Thanks Your quick answare.

There is a singular stress, if I reduce the element size stress will be infinite(I think)
Helpful Member!  rb1957 (Aerospace)
28 Feb 12 9:21
i'd've thought that denser meshs were able to follow the stress gradients better and so converge on the "right" solution.

do you mean for your model to have a singularity ?

is it real or a result of modelling or loading ?

in either case, do you think it is real (that you'll get infinitie stress in the real world) ?

have you tried a material NL analysis ?

 
corus (Mechanical)
28 Feb 12 14:10
It looks like you either have a 'lip' that causes a stress concentration, or you've applied a restraint along a line or applied loads along the same line. In any of the cases you've not modelled what would be a 'real' situation, and in any case the mesh you're using is giving irregular stress distributions which would give me no confidence in any results you produced.

I'd reconsider how you apply the loads or restraints, and also consider how you would assess the stress you come up with at that location, if at all. If it's just a static loading then as a stress concentration it may not be important. If it's varying loads then you might be concerned about fatigue damage and would need a much more intense study of the stresses there. if it's just the way you've applied the loads and are only interested in areas away from that region, then ignore it.

Ricinus (Mechanical) (OP)
29 Feb 12 1:16
Thanks rb1957 and corus!

I would like to reconsider how i apply the loads and restraints, that is why i am here, asking.

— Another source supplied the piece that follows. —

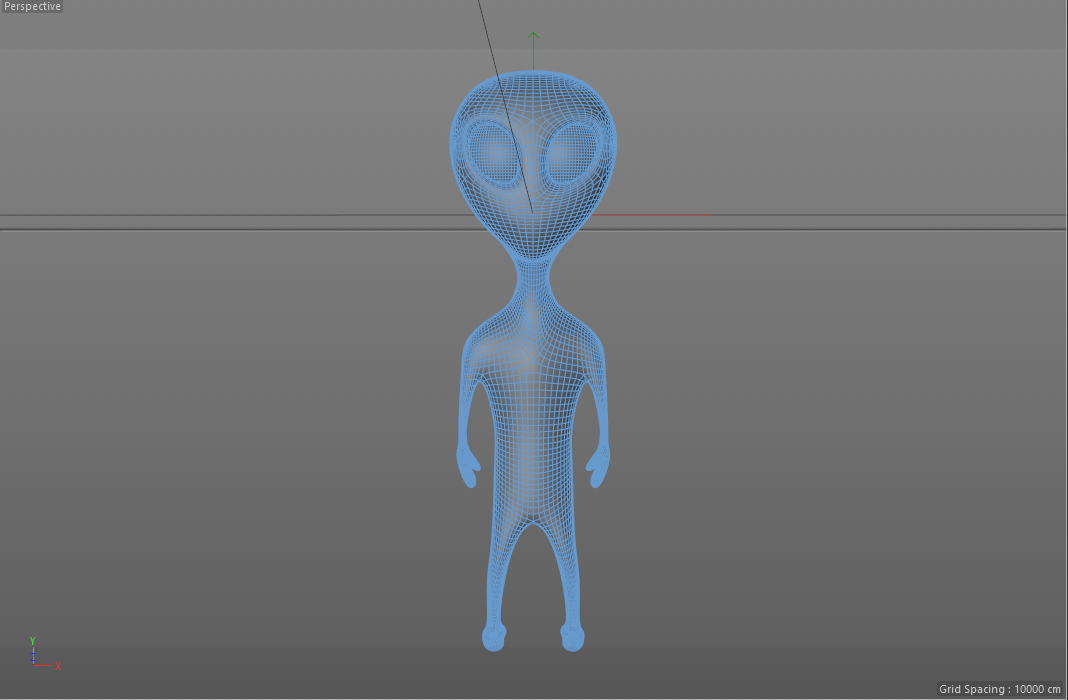Open the Perspective viewport menu
Screen dimensions: 1068x700
[30, 6]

I would like to modelling as possible as real. So I can accept the stress distrubution as result.

So I could do these, I think:

1. Because I have singularity in modell, where the stress must be infinite (because one of the restraints). I won't see there and near the stress distrubution, because in real the value of stress would be smaller than other locations.

2. The real this restraint is a contact thing, that i couldn't make it work in pro/e. I would do it if i work with solidworks.

thanks

ThisIsMe86 (Automotive)
29 Feb 12 5:25
Ricinus,

You are right in thinking that the stress reaches too high a value when u start refining the mesh. Mesh convergence study would be helpful, but not in singularity case i think.

I would refer to the mesh quality guideline from the client and note the minimum element size required. Then refine the mesh beyond that and observe.

As rightly pointed by rb1957 (Im giving you a star rb1957), stress gradient is also a good measure to see how "close" you are to the right solution.


-This is me
Ricinus (Mechanical) (OP)
29 Feb 12 6:50
ThisIsMe,

Thanks

I can not see stress gradient with Pro/E.
I checked it in help center, but I could not find it.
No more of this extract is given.